László Moholy-Nagy was born in 1895 in the small Hungarian village of Bácsborsód. He studied law in Budapest, served in the Austro-Hungarian army in the First World War, and was wounded on the Russian front. It was during his convalescence that he turned decisively from law to art, working through Cubism and Expressionism before arriving at Constructivism.
He moved to Berlin in 1920, where he met the Russian Constructivists and El Lissitzky. In 1923 Walter Gropius invited him to the Bauhaus in Weimar to take over the preliminary course from Johannes Itten and to run the metal workshop. He stayed until 1928, co-editing the Bauhausbücher series with Gropius and publishing two of the most influential volumes in it.
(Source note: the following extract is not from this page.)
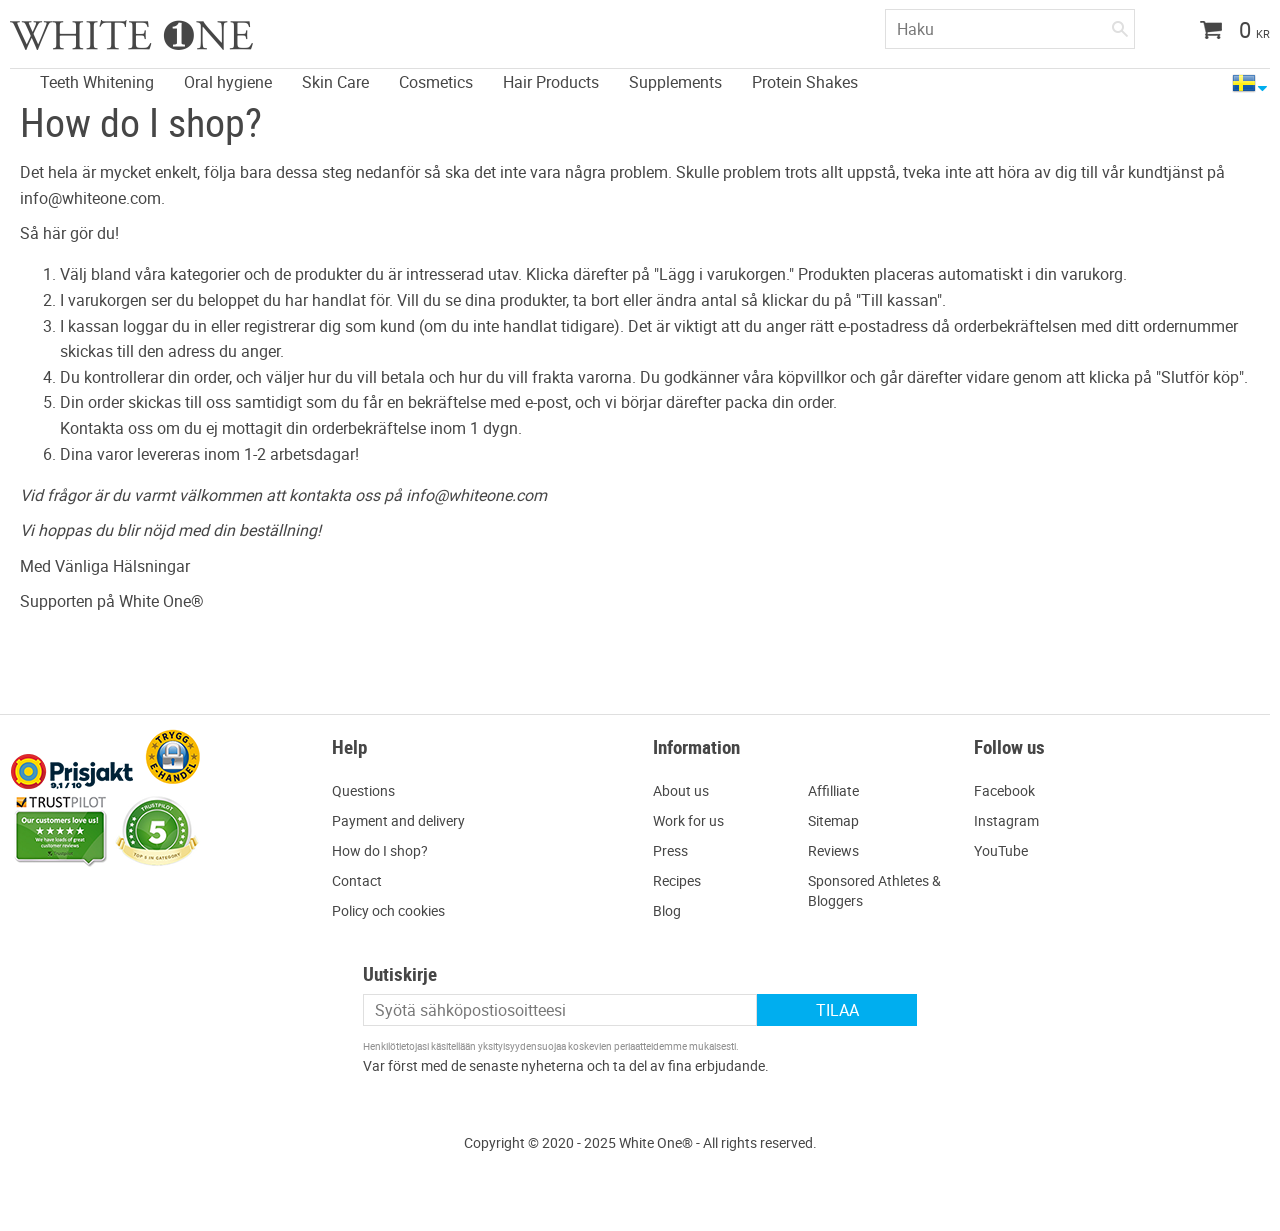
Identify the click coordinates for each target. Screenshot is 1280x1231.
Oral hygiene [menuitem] (228, 81)
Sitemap (833, 820)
After leaving the Bauhaus he worked as a freelance designer in Berlin on typography, exhibition design, stage sets and film. The rise of National Socialism pushed him to Amsterdam in 1934 and London in 1935, where he took on commercial commissions including London Transport posters and photographic work for Imperial Airways.
In 1937 the Association of Arts and Industries in Chicago invited him to found a successor to the Bauhaus in America. The New Bauhaus opened that year; after financial failure he reopened it as the School of Design in 1939, which became the Institute of Design in 1944 and eventually merged with Illinois Institute of Technology. He directed the school until his death from leukaemia in Chicago in 1946.